Another expert said that Gamzatova's candidacy diversifies the pool of mostly male presidential candidates.

"This is an exclusively PR step of a rather small scale" in Russia's political landscape, Ekaterina Sokirianskaia, a Northern Caucasus expert and director of the Conflict Analysis and Prevention Centre, a Moscow-based think-tank, told Al Jazeera. "The more different candidates, especially women, the better, and she is a Muslim woman, why not?"

Gamzatova, who did not respond to Al Jazeera's request for interview, is by far the most surprising hopeful in the presidential race among a string of nominal rivals and a couple of opposition figures whose ratings trail far behind Putin's.

A house divided

So far, Gamzatova's statements are limited to catchy but unsubstantial declarations.

"There is a good phrase, 'A house divided cannot stand'," she wrote on Facebook Wednesday. "Our country, Russia, is our home, and if we divide ourselves into Muslims and Christians, Caucasus natives and Russians, our country's government will not exist."

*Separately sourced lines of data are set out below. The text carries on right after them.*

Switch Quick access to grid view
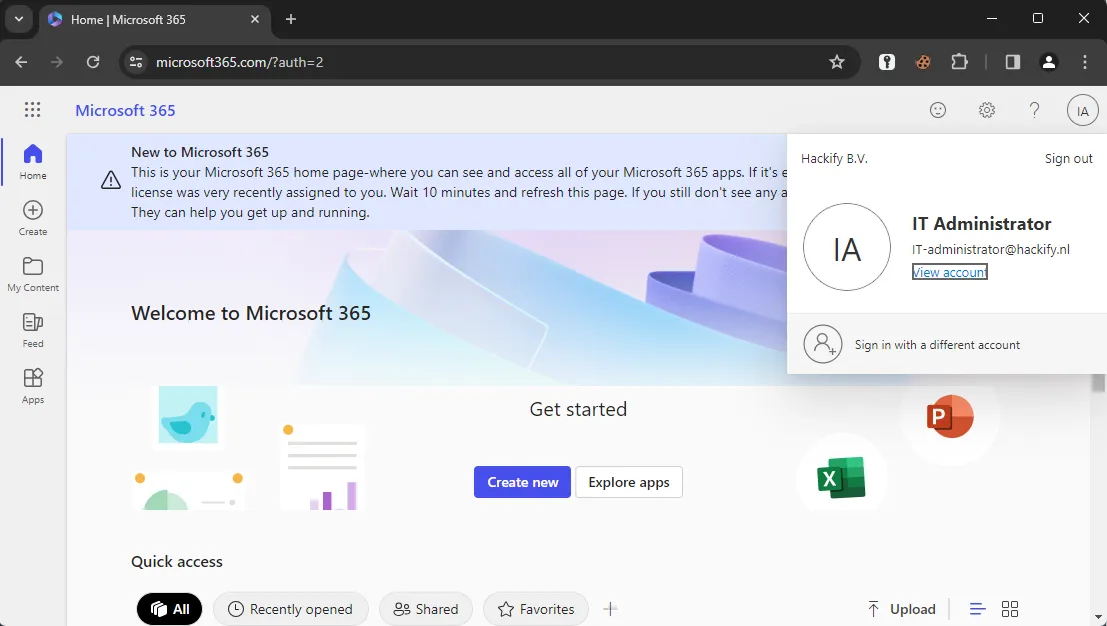1107x626 pixels. click(x=1010, y=608)
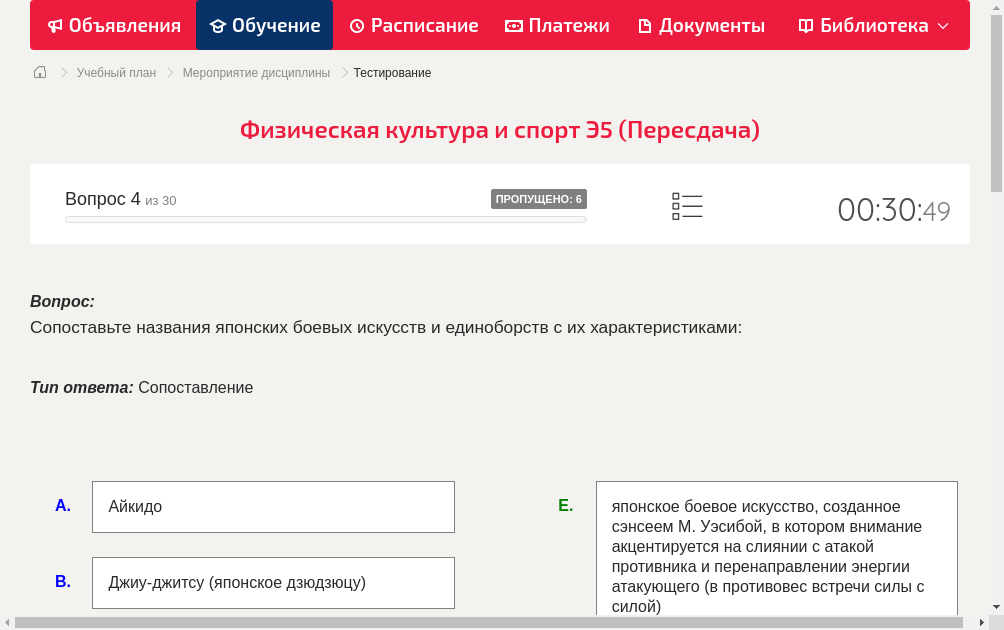This screenshot has height=630, width=1004.
Task: Select the graduation cap Обучение icon
Action: tap(219, 25)
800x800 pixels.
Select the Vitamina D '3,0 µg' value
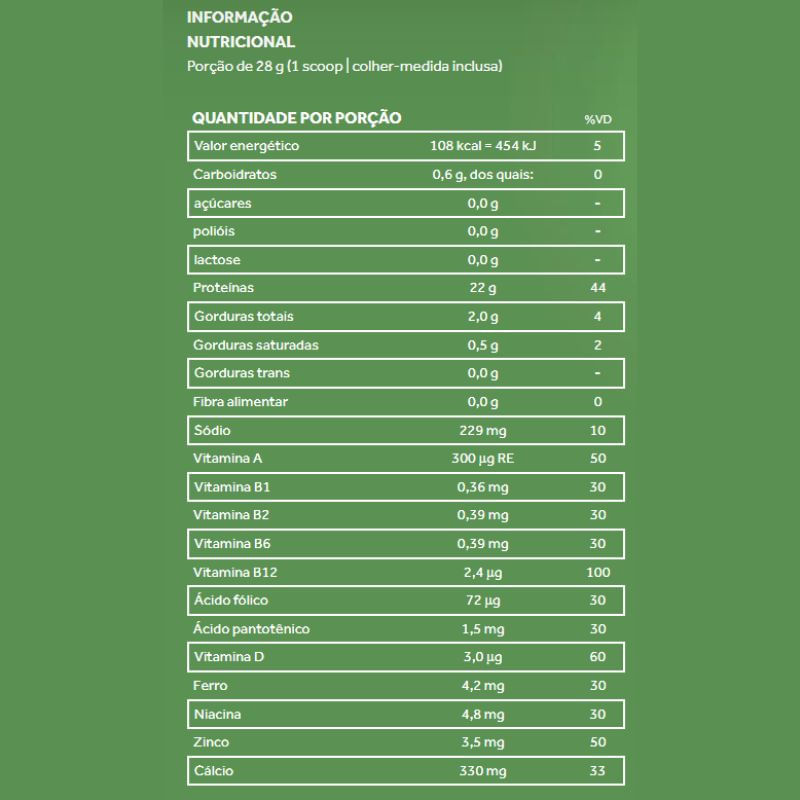coord(483,657)
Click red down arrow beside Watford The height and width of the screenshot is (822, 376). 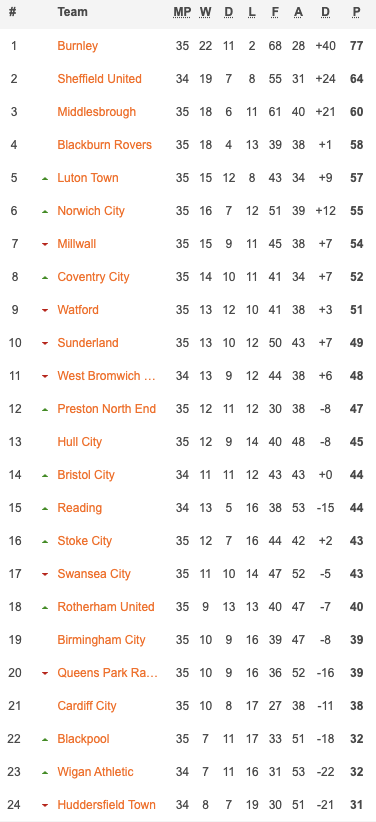tap(45, 311)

But one part of her election campaign is loud and clear: she wants the Kremlin to get tougher on fighters who want to establish a separate state in the Northern Caucasus under Islamic law.

Her candidacy "should not be seen within a clerical context or an attempt of Muslims to create a competitor to Vladimir Putin", she wrote in a piece published on Friday on Islam.ru. "It is a desire to publicly announce and support on the federal level a harsh anti-Wahhabism stance that both local authorities and some federal officials responsible for the region have tried to silence in recent years."

The rise of armed groups in Russia dates back to the early 1990s, when hundreds of fighters from the Muslim world joined separatists in neighbouring Chechnya.

Many were Saudis, and their doctrine outlawed Sufis as "polytheists" who venerate "saints" and holy sites.

Sufism has deep roots in the Northern Caucasus, where it helped alleviate inter-ethnic tensions and cement resistance to czarist armies and Communist-era efforts to uproot Islam.

The fighters alienated some Sufi separatists in Chechnya who preferred an alliance with the Kremlin. One of them was Ramzan Kadyrov, Chechnya's current pro-Kremlin strongman.

In Dagestan, the fighters started Europe's "most violent conflict" before the 2014 hostilities in Eastern Ukraine, the International Crisis Group think-tank said. In 2012, the conflict killed at least 700 people and wounded another 525, it said.

Security forces fuel violence with abductions, torture and extrajudicial killings of people merely suspected of membership in "radical" groups, Human Rights Watch has said. Even if a man is blacklisted by mistake, threats, constant interrogations and beatings in detention force him to join the fighters, according to the rights group.

Since 2013, North Caucasus fighters started pledging allegiance to the Islamic State and other groups in Syria and Iraq, and flocked there in droves.

However, Gamzatova believes the problem is far from solved, despite attempts by regional authorities to start a dialogue with fighters.